Keywords: ranitidine ; chronic renal failure ; pharmacokinetics ; duodenal ulceration

Source: Springer Online Journal Archives 1860-2000

Topics: Chemistry and Pharmacology , Medicine

Notes: Summary The pharmacokinetic behaviour of a single oral 150 mg ranitidine dose was studied in six patients with severe chronic renal failure (CRF) (creatinine clearance 2–18 ml/min) and compared to that in ten patients with duodenal ulceration but normal renal function (N) (creatinine clearance 69–125 ml/min). Although the maximum concentrations (Cmax) were significantly higher in CRF group when compared to N group (p〈0.025) there was no difference in the time taken to reach Cmax (t max). The area under the curve (AUC) was also significantly larger in the CRF group (p〈0.001) than in the N group. Within the CRF group there was a large variation in Cmax (CV = 38%) and AUC (46%) which may reflect variable bioavailability of ranitidine. The terminal elimination rate constant (β) was significantly smaller (p〈0.001) in CRF group when compared with N group resulting in a median t1/2 for the CRF group of 7.3 h, 2.4 times that of N group. The recovery of unchanged ranitidine in the urine was significantly less in CRF group (p〈0.001) despite a great interindividual variation in both groups.

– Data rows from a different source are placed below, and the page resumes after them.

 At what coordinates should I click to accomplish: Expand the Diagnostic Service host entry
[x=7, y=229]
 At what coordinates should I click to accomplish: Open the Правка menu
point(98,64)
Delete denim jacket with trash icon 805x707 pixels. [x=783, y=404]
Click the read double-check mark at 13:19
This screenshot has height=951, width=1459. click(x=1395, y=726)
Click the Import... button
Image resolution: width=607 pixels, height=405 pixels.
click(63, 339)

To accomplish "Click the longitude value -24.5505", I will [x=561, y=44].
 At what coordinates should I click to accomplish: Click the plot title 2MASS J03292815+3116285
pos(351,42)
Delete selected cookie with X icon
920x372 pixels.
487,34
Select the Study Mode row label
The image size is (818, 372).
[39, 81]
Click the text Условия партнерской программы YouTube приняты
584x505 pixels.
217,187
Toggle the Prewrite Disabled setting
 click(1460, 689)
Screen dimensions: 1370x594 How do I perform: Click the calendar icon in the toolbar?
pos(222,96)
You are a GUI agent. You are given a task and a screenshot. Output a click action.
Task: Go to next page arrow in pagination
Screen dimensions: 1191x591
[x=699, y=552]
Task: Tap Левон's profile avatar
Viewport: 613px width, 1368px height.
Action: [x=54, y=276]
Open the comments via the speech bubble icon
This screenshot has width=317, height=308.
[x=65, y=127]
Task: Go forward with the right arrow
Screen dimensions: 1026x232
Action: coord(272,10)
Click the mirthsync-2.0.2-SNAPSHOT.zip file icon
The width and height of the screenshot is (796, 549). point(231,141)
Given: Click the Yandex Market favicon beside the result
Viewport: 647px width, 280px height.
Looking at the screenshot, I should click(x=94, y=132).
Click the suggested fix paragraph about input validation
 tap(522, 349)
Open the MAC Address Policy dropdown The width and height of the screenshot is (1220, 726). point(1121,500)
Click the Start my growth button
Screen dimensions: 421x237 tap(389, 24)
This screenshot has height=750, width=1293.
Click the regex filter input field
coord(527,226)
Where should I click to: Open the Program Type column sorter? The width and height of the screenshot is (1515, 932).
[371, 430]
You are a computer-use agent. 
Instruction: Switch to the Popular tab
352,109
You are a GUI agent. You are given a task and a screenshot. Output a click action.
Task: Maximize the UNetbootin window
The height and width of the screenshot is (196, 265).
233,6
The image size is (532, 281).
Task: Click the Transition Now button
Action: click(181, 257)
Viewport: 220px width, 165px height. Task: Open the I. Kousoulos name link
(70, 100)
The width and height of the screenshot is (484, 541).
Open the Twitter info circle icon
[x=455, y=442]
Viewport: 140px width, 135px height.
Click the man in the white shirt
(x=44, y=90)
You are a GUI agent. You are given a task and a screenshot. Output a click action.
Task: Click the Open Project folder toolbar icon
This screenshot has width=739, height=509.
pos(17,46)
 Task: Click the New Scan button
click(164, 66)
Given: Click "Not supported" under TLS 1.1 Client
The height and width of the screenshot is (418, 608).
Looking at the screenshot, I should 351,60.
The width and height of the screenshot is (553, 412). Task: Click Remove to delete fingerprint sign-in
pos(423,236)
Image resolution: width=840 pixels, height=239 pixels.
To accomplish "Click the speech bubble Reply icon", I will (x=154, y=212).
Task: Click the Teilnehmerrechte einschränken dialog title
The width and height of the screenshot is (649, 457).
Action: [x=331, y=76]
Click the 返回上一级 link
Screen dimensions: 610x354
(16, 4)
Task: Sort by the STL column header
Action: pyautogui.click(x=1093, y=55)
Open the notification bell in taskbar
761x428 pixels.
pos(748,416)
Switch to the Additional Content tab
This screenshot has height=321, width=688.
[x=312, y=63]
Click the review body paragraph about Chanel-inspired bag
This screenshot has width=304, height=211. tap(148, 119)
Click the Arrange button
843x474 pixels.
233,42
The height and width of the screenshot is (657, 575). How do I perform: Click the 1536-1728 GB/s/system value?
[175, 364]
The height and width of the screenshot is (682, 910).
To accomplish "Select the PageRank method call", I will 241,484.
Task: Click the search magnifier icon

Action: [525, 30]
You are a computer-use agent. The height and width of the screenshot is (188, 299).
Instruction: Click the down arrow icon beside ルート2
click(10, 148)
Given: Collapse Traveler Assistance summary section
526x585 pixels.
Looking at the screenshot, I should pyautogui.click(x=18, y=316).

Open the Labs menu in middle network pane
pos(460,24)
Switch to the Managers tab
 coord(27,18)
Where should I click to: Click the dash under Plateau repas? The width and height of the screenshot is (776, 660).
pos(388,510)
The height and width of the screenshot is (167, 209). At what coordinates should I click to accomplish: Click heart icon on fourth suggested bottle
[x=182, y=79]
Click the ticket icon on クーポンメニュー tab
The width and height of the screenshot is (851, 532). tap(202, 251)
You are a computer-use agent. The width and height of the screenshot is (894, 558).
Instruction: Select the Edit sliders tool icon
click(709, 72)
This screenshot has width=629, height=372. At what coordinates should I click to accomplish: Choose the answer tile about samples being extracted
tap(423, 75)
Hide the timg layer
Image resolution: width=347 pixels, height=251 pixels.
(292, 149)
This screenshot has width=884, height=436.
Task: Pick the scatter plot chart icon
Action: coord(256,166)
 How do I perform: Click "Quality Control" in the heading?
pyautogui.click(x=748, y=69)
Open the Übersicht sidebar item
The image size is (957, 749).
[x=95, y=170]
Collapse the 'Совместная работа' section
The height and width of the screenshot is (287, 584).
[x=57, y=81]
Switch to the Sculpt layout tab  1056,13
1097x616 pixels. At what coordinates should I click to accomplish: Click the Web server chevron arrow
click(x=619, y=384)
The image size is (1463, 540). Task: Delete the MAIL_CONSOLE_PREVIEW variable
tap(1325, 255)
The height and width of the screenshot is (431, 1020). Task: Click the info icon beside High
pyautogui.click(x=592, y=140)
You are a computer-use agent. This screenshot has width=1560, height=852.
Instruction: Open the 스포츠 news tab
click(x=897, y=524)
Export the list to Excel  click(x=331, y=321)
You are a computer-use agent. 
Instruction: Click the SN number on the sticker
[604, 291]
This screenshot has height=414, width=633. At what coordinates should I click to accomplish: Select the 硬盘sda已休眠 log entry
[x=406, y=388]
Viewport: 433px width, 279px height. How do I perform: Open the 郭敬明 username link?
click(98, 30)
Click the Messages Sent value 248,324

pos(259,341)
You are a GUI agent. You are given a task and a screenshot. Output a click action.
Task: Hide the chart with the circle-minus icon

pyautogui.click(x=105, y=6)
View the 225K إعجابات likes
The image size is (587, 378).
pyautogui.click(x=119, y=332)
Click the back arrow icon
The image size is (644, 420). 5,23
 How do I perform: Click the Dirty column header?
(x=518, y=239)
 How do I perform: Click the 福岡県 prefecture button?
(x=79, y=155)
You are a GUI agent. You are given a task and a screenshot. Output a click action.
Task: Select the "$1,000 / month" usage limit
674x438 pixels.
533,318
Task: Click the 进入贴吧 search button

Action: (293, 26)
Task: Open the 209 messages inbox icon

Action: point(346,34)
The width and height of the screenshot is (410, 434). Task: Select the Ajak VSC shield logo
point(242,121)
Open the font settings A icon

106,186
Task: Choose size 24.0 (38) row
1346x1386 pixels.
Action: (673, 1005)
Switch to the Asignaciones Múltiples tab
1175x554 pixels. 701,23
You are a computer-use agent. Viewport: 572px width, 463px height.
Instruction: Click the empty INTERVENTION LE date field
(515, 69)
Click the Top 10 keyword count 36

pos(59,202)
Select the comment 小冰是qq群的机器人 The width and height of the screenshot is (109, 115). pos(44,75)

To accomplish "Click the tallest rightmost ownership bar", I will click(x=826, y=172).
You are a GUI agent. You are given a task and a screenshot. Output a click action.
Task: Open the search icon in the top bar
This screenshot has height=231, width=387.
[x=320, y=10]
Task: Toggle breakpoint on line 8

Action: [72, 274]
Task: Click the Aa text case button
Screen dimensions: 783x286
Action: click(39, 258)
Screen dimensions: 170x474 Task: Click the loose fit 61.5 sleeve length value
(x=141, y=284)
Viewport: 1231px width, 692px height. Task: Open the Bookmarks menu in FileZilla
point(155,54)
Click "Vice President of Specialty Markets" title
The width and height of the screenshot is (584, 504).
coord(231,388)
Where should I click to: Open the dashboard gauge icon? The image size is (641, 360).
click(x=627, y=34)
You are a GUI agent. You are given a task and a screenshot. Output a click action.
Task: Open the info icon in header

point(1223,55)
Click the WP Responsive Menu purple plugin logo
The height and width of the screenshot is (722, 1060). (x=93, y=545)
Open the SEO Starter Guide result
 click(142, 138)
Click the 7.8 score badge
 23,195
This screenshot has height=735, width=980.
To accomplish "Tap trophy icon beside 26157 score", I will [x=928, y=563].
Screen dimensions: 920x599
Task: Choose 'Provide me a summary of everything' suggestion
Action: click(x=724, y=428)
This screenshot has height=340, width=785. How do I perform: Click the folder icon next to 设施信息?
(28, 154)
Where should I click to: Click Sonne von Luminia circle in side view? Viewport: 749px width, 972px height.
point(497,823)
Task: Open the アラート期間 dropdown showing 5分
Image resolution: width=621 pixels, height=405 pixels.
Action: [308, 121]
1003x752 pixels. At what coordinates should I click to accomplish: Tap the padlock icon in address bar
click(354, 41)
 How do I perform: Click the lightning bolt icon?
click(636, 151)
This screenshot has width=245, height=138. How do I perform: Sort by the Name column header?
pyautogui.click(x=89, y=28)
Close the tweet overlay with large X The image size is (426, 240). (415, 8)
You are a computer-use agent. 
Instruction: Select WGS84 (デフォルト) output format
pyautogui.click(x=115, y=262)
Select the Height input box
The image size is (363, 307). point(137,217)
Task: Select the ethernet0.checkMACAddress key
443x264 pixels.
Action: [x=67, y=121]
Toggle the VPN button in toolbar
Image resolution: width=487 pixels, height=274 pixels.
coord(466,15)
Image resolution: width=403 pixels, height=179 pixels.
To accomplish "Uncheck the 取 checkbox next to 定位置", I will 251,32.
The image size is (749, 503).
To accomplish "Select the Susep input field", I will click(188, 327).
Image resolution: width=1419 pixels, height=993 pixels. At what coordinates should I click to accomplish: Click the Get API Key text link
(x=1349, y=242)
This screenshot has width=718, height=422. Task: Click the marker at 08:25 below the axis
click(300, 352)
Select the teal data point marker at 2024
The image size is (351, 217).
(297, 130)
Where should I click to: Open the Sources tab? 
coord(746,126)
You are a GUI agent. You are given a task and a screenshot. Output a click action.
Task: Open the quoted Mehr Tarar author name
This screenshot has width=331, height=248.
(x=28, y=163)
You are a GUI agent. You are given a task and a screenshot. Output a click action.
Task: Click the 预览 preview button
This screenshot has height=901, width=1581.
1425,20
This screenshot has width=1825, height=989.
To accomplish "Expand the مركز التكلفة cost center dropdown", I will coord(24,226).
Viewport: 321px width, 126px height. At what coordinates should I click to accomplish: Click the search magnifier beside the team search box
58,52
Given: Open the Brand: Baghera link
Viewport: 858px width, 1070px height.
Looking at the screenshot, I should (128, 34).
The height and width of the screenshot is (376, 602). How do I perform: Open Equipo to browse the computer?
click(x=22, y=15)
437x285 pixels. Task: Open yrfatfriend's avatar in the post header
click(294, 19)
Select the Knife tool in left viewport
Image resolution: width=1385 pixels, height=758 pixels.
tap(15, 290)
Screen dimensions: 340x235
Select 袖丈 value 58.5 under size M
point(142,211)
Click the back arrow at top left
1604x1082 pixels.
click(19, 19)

A significant linear relationship betweenβ and creatinine clearance was shown (r=0.81p〈0.001). The results indicate that ranitidine elimination is appreciably reduced in renal failure. It is tentatively suggested that the standard 150 mg dose should be halved while keeping the dose interval unchanged at twelve hours in patients with severe renal failure (creatinine clearance less than 30 ml/min).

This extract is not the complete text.